Many commentator have tried to argue about meat – even beef – being or not being consumed in Ancient India and have even resorted to interpreting scriptures in their own way. Let me say something clearly – these arguments are inconsequential. For Chishti and others did NOT use cow slaughter and beef eating as a way to further the harmony – but to humiliate and spite the Hindus. When beef is used for conversion, it is not to further the ancient Hindu roots, but to cut off any loyalty to the past “faith”.

The fact is that cow has been central to the households in India and an important part of the family wherever they were reared. In one part of my family in UP, cows were kept at home and cared for. They were treated and cared for as a part of the family. It was common to see how they felt the pain and joy of the family and shared the emotions.

Irrespective of how some sects or people may interpret Hindu historical contexts, the fact is that Krishna has been central to the spiritual backbone of Hinduism. And, his love and care for the cows has seeped into the Hindu psyche deeply. And, for good reason. Cows have nourished and helped raised countless families in Indian heartland for many millennia. The relationship is not transactional – it far deeper than most human relationships.
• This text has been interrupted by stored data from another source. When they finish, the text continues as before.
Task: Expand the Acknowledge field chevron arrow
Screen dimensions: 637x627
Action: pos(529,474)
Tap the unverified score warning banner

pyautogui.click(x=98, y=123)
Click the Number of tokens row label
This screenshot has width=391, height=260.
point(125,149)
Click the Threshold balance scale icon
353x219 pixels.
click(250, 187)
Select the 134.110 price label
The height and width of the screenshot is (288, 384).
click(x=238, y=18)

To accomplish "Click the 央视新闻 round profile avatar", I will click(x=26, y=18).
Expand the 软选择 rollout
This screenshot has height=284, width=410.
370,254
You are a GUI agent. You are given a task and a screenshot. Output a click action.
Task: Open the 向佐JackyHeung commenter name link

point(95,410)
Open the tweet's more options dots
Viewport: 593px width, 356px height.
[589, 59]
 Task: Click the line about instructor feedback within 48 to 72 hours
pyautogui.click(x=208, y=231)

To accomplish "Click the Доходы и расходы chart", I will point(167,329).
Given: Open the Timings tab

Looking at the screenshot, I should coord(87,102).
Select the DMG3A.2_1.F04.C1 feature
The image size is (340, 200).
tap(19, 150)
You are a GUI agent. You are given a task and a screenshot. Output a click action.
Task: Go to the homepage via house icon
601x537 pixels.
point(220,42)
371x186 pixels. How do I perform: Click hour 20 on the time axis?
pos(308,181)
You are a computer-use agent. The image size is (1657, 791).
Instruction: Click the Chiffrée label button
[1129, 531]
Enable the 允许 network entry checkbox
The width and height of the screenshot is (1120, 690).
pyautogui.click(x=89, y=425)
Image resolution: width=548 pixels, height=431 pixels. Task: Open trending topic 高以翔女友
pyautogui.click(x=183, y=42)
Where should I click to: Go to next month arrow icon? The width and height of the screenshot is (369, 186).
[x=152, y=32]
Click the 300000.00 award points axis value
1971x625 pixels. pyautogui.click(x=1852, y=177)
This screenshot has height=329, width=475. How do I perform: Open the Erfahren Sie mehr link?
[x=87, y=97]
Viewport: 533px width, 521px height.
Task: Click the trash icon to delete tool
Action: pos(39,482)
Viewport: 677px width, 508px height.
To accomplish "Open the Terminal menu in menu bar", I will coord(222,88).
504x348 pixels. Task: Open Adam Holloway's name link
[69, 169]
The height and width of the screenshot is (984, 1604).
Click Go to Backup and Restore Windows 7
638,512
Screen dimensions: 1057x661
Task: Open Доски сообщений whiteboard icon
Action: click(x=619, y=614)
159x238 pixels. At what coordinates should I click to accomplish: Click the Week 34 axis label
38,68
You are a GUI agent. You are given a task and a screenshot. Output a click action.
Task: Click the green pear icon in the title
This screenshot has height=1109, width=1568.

Its a bond of gratitude and love.

Freedom to Contemptuously Kill for Eating is a Sick and Regressive Mentality

In a day and age when humans are busy ripping apart this planet due to a skewed and criminal sense of greatness where animals, fishes and forests are being destroyed, isn’t it heartening that we have in India a tradition, where someone is not just loving but indeed grateful for a being who nourishes and feeds one? How many of us pause to thank the source/s of the food that come on our table? The reason why so many farmers in India die and no one cares for them is because we are criminal consumers. There was a time – not that long ago – when the country would erupt in cries of “Jai Jawan, Jai Kisaan” (Gratitude to the soldier and to the farmer). That sensitivity, that conscious awareness of what is really sustaining one’s life is now gone. That doesn’t lead to a society of higher consciousness. That creates a society of destructive criminals. To whom everything and everyone is merely a tool and a utility.

With such attitudes and way of engaging with the world and life on this planet, sustenance of life itself will be destroyed. We are because of this planet and every small life on it. If the smallest of the fishes die, the entire chain of fishes will too. Life is too intertwined to be looked with the eyes of an isolationist hegemonic species. We are part of the whole system, not apart from it. We kill others – and carelessly and contemptuously at that – then we will not survive.

And, survival will need blossoming of our consciousness where we realize our bond and connection to every species who makes our life possible. When we pick up a morsel to eat, do we ever think if taking out of this planet what has gone into that morsel is worth the life it is sustaining – mine? If I was to look at the equation of contribution to life on the planet – is my life worth what is going towards sustaining me? Am I contributing enough towards life on this planet to justify my own living and the destruction that is being caused because of me?

Instead of celebrating a culture and a level of consciousness where people have traditionally revered a being who through various ways – milk most prominently – has nurtured and nourished our generations, the Cow Slaughter enthusiasts are contemptuously killing a being to regressively push the society to be numb to what makes its existence even possible. Their idea of taste trumps any reverence or respect for life itself. Just because it is a life different from theirs. That is not “liberal thinking” or freedom. That is regressive barbarism. Even animals don’t kill and eat for spectacle.